Return each of the following entries verbatim, without altering any character.

+ + + + +

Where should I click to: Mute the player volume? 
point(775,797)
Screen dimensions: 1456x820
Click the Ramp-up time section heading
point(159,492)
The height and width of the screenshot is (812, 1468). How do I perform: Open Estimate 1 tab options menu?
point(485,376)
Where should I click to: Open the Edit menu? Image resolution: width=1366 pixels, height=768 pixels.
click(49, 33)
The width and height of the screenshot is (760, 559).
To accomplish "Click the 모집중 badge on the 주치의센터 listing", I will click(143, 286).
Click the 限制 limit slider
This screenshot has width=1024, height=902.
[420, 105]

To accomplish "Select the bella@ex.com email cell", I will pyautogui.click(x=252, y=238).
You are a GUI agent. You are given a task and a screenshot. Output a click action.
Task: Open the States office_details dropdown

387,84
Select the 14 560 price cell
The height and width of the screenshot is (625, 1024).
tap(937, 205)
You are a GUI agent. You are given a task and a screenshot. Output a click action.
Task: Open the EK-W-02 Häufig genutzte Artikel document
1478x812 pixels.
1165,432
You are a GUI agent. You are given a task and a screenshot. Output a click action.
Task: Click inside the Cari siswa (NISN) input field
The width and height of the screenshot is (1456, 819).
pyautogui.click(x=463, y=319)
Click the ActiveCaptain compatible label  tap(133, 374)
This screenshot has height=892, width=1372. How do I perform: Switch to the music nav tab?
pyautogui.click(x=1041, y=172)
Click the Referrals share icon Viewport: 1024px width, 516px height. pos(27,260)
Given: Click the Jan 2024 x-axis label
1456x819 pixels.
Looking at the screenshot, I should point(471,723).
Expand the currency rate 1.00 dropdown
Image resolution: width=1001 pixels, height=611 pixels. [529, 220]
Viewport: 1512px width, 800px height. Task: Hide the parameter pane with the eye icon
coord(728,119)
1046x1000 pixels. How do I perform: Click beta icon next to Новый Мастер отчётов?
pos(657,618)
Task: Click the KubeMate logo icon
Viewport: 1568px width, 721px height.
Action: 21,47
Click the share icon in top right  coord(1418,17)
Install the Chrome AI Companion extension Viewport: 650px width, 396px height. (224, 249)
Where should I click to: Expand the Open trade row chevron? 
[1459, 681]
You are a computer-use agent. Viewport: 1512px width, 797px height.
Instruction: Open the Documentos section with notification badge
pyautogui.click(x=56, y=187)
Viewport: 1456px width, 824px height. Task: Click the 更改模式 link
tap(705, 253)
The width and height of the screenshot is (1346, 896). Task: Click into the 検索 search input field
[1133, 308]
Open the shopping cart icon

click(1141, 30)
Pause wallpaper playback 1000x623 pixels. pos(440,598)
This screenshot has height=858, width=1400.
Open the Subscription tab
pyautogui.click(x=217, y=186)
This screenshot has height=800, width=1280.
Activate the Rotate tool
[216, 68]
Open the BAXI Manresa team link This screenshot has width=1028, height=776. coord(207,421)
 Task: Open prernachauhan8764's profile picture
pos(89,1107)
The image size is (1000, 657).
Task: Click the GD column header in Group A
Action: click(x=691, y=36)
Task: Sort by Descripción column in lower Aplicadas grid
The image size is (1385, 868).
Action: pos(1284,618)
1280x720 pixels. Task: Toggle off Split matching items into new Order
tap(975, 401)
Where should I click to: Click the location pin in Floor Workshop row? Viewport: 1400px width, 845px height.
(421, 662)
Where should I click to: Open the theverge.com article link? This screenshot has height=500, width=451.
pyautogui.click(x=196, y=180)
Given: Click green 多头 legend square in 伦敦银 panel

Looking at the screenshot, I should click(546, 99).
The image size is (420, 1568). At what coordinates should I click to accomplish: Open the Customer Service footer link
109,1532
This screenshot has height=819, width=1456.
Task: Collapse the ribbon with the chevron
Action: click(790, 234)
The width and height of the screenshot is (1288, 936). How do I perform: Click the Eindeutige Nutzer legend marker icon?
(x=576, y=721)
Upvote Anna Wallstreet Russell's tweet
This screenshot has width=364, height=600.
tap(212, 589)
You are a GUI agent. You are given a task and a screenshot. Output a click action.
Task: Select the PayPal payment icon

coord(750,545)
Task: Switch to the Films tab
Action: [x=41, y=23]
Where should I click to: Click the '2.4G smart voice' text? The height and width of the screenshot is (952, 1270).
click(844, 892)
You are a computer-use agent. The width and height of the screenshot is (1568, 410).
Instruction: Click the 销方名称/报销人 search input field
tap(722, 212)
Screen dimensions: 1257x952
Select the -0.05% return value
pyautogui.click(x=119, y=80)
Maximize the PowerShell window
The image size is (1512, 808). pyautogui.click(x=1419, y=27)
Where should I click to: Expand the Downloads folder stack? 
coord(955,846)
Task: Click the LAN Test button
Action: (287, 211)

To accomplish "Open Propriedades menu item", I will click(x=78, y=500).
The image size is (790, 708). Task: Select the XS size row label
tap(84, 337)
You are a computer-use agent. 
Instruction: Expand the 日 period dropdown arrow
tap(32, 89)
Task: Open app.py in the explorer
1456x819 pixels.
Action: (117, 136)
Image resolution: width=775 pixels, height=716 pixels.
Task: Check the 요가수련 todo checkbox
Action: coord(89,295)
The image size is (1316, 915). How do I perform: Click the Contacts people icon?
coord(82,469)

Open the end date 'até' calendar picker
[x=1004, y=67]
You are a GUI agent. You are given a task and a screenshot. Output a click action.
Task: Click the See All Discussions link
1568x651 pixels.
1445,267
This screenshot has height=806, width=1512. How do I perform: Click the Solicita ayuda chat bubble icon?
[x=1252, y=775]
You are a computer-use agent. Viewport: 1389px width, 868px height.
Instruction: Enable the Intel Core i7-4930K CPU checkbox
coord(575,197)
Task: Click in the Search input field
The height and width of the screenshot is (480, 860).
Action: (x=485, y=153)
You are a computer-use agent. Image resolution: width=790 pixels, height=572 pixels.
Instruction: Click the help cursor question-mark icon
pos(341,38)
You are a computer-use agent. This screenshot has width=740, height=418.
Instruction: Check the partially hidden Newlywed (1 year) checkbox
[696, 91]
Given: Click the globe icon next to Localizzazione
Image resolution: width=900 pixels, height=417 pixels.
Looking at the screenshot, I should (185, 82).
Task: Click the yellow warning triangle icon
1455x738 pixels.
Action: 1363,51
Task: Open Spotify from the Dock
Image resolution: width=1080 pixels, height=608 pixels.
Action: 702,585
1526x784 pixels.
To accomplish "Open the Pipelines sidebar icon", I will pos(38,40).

+ + + + +

> FULL ANSWER
Where should I click to: Mute the player volume? 
point(775,797)
Screen dimensions: 1456x820
Click the Ramp-up time section heading
point(159,492)
The height and width of the screenshot is (812, 1468). How do I perform: Open Estimate 1 tab options menu?
point(485,376)
Where should I click to: Open the Edit menu? Image resolution: width=1366 pixels, height=768 pixels.
click(49, 33)
The width and height of the screenshot is (760, 559).
To accomplish "Click the 모집중 badge on the 주치의센터 listing", I will click(143, 286).
Click the 限制 limit slider
This screenshot has width=1024, height=902.
[420, 105]

To accomplish "Select the bella@ex.com email cell", I will pyautogui.click(x=252, y=238).
You are a GUI agent. You are given a task and a screenshot. Output a click action.
Task: Open the States office_details dropdown

387,84
Select the 14 560 price cell
The height and width of the screenshot is (625, 1024).
tap(937, 205)
You are a GUI agent. You are given a task and a screenshot. Output a click action.
Task: Open the EK-W-02 Häufig genutzte Artikel document
1478x812 pixels.
1165,432
You are a GUI agent. You are given a task and a screenshot. Output a click action.
Task: Click inside the Cari siswa (NISN) input field
The width and height of the screenshot is (1456, 819).
pyautogui.click(x=463, y=319)
Click the ActiveCaptain compatible label  tap(133, 374)
This screenshot has height=892, width=1372. How do I perform: Switch to the music nav tab?
pyautogui.click(x=1041, y=172)
Click the Referrals share icon Viewport: 1024px width, 516px height. pos(27,260)
Given: Click the Jan 2024 x-axis label
1456x819 pixels.
Looking at the screenshot, I should point(471,723).
Expand the currency rate 1.00 dropdown
Image resolution: width=1001 pixels, height=611 pixels. [529, 220]
Viewport: 1512px width, 800px height. Task: Hide the parameter pane with the eye icon
coord(728,119)
1046x1000 pixels. How do I perform: Click beta icon next to Новый Мастер отчётов?
pos(657,618)
Task: Click the KubeMate logo icon
Viewport: 1568px width, 721px height.
Action: 21,47
Click the share icon in top right  coord(1418,17)
Install the Chrome AI Companion extension Viewport: 650px width, 396px height. (224, 249)
Where should I click to: Expand the Open trade row chevron? 
[1459, 681]
You are a computer-use agent. Viewport: 1512px width, 797px height.
Instruction: Open the Documentos section with notification badge
pyautogui.click(x=56, y=187)
Viewport: 1456px width, 824px height. Task: Click the 更改模式 link
tap(705, 253)
The width and height of the screenshot is (1346, 896). Task: Click into the 検索 search input field
[1133, 308]
Open the shopping cart icon

click(1141, 30)
Pause wallpaper playback 1000x623 pixels. pos(440,598)
This screenshot has height=858, width=1400.
Open the Subscription tab
pyautogui.click(x=217, y=186)
This screenshot has height=800, width=1280.
Activate the Rotate tool
[216, 68]
Open the BAXI Manresa team link This screenshot has width=1028, height=776. coord(207,421)
 Task: Open prernachauhan8764's profile picture
pos(89,1107)
The image size is (1000, 657).
Task: Click the GD column header in Group A
Action: click(x=691, y=36)
Task: Sort by Descripción column in lower Aplicadas grid
The image size is (1385, 868).
Action: pos(1284,618)
1280x720 pixels. Task: Toggle off Split matching items into new Order
tap(975, 401)
Where should I click to: Click the location pin in Floor Workshop row? Viewport: 1400px width, 845px height.
(421, 662)
Where should I click to: Open the theverge.com article link? This screenshot has height=500, width=451.
pyautogui.click(x=196, y=180)
Given: Click green 多头 legend square in 伦敦银 panel

Looking at the screenshot, I should click(546, 99).
The image size is (420, 1568). At what coordinates should I click to accomplish: Open the Customer Service footer link
109,1532
This screenshot has height=819, width=1456.
Task: Collapse the ribbon with the chevron
Action: click(790, 234)
The width and height of the screenshot is (1288, 936). How do I perform: Click the Eindeutige Nutzer legend marker icon?
(x=576, y=721)
Upvote Anna Wallstreet Russell's tweet
This screenshot has width=364, height=600.
tap(212, 589)
You are a GUI agent. You are given a task and a screenshot. Output a click action.
Task: Select the PayPal payment icon

coord(750,545)
Task: Switch to the Films tab
Action: [x=41, y=23]
Where should I click to: Click the '2.4G smart voice' text? The height and width of the screenshot is (952, 1270).
click(844, 892)
You are a computer-use agent. The width and height of the screenshot is (1568, 410).
Instruction: Click the 销方名称/报销人 search input field
tap(722, 212)
Screen dimensions: 1257x952
Select the -0.05% return value
pyautogui.click(x=119, y=80)
Maximize the PowerShell window
The image size is (1512, 808). pyautogui.click(x=1419, y=27)
Where should I click to: Expand the Downloads folder stack? 
coord(955,846)
Task: Click the LAN Test button
Action: (287, 211)

To accomplish "Open Propriedades menu item", I will click(x=78, y=500).
The image size is (790, 708). Task: Select the XS size row label
tap(84, 337)
You are a computer-use agent. 
Instruction: Expand the 日 period dropdown arrow
tap(32, 89)
Task: Open app.py in the explorer
1456x819 pixels.
Action: (117, 136)
Image resolution: width=775 pixels, height=716 pixels.
Task: Check the 요가수련 todo checkbox
Action: coord(89,295)
The image size is (1316, 915). How do I perform: Click the Contacts people icon?
coord(82,469)

Open the end date 'até' calendar picker
[x=1004, y=67]
You are a GUI agent. You are given a task and a screenshot. Output a click action.
Task: Click the See All Discussions link
1568x651 pixels.
1445,267
This screenshot has height=806, width=1512. How do I perform: Click the Solicita ayuda chat bubble icon?
[x=1252, y=775]
You are a computer-use agent. Viewport: 1389px width, 868px height.
Instruction: Enable the Intel Core i7-4930K CPU checkbox
coord(575,197)
Task: Click in the Search input field
The height and width of the screenshot is (480, 860).
Action: (x=485, y=153)
You are a computer-use agent. Image resolution: width=790 pixels, height=572 pixels.
Instruction: Click the help cursor question-mark icon
pos(341,38)
You are a computer-use agent. This screenshot has width=740, height=418.
Instruction: Check the partially hidden Newlywed (1 year) checkbox
[696, 91]
Given: Click the globe icon next to Localizzazione
Image resolution: width=900 pixels, height=417 pixels.
Looking at the screenshot, I should (185, 82).
Task: Click the yellow warning triangle icon
1455x738 pixels.
Action: 1363,51
Task: Open Spotify from the Dock
Image resolution: width=1080 pixels, height=608 pixels.
Action: 702,585
1526x784 pixels.
To accomplish "Open the Pipelines sidebar icon", I will pos(38,40).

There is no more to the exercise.